Hoje, qualquer boca tem tudo a ver com isso
Umbigo em forma de abrigo
Coberta pra pele de mendigo
Pesar de algum presente antigo
Tiq, tic, tic, o Tac já não faz sentido
Esconda o ouvido da madrugada e sinta aquele som invadindo
Instinto
Sucinto
Extinto
Há, sinta, sinta... É hora de dançar comigo!
Eu bebi, traguei um gole de cerveja amarga pensando no bom vinho ainda gelando... A minha loucura se empalideceu na alcatéia dos alucinados, dos boêmios freqüentadores de bancos vazios e gramas em que canções solidificaram um sorriso salgado.
A ausência intensificada, um telefonema frustrado, e tudo o que me resta é o frio que me sobe a boca... Desejando apenas ser coberta por outros lábios que ganharam nome de: Seus.
E minhas palavras acabam se perdendo nos olhos lacrimejados de álcool em toda ideologia soprada por um maço de Marlboro.
Amanhã eu serei perdoada, terá parentes em minha casa e elogiarão o meu sorriso branquinho. Vai ter abraço e saudações. Vai ter cachaça e carne sangrando. Vai ter meu corpo e meu consentimento. Vai ter fundo de copo solitário.
Nunca consegui definir a hora exata, coerente, perfeita pra escrever. Até por que as mais belas poesias não atravessam as cordas vocais, nem as extensões de ligamento de cérebro com as mãos.
Dona da casa dos pesares que faz feira na segunda, a primeira não se lembra, a quarta vai pra quinta dos infernos. Sexta dos sentidos, das garrafas ao pé da mesa, não há comentário que espere, não há oração que o guarde, não há sentido que o disserte, não há sapato que a calce.

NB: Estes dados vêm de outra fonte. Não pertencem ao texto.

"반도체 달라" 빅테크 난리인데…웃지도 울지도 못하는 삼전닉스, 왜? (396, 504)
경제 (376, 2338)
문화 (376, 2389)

Assim como o choro, que expele os excessos do ego de forma liquida, as palavras brincam com uma forma de chorar a seco pra não molhar o papel.

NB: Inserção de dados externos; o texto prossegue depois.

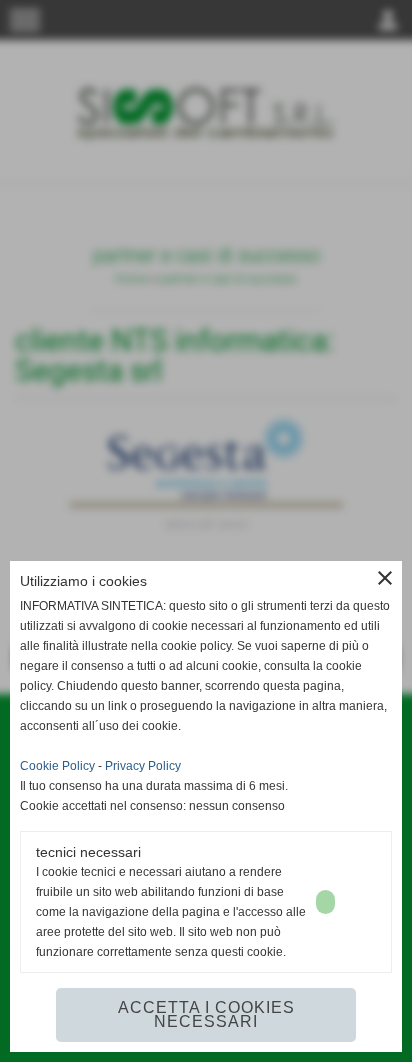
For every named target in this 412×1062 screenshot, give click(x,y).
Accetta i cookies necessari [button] (206, 1014)
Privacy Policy (143, 766)
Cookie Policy (57, 766)
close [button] (385, 578)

Essas são as minhas horas de chorar letras, de encharcar o meu redor com frases, verbos e rimas só pra chamar atenção. De resgatar o que eu absorvi e que embolorou, tirar as manchas esverdeadas e me preparar pra uma nova congestão, vomitar e comer o que saiu inteiro, respirar a fumaça que saiu em pânico do meu cérebro em pane.
Deixar que meu maxilar defina a direção do meu sono e me ver como uma caverna inabitável, na onde o único lobo que me apavora, me deixando sempre desperta para as minhas insanidades, é o que uiva rente aos meus tímpanos, com hálito quente nos meus ouvidos... De dentro pra fora.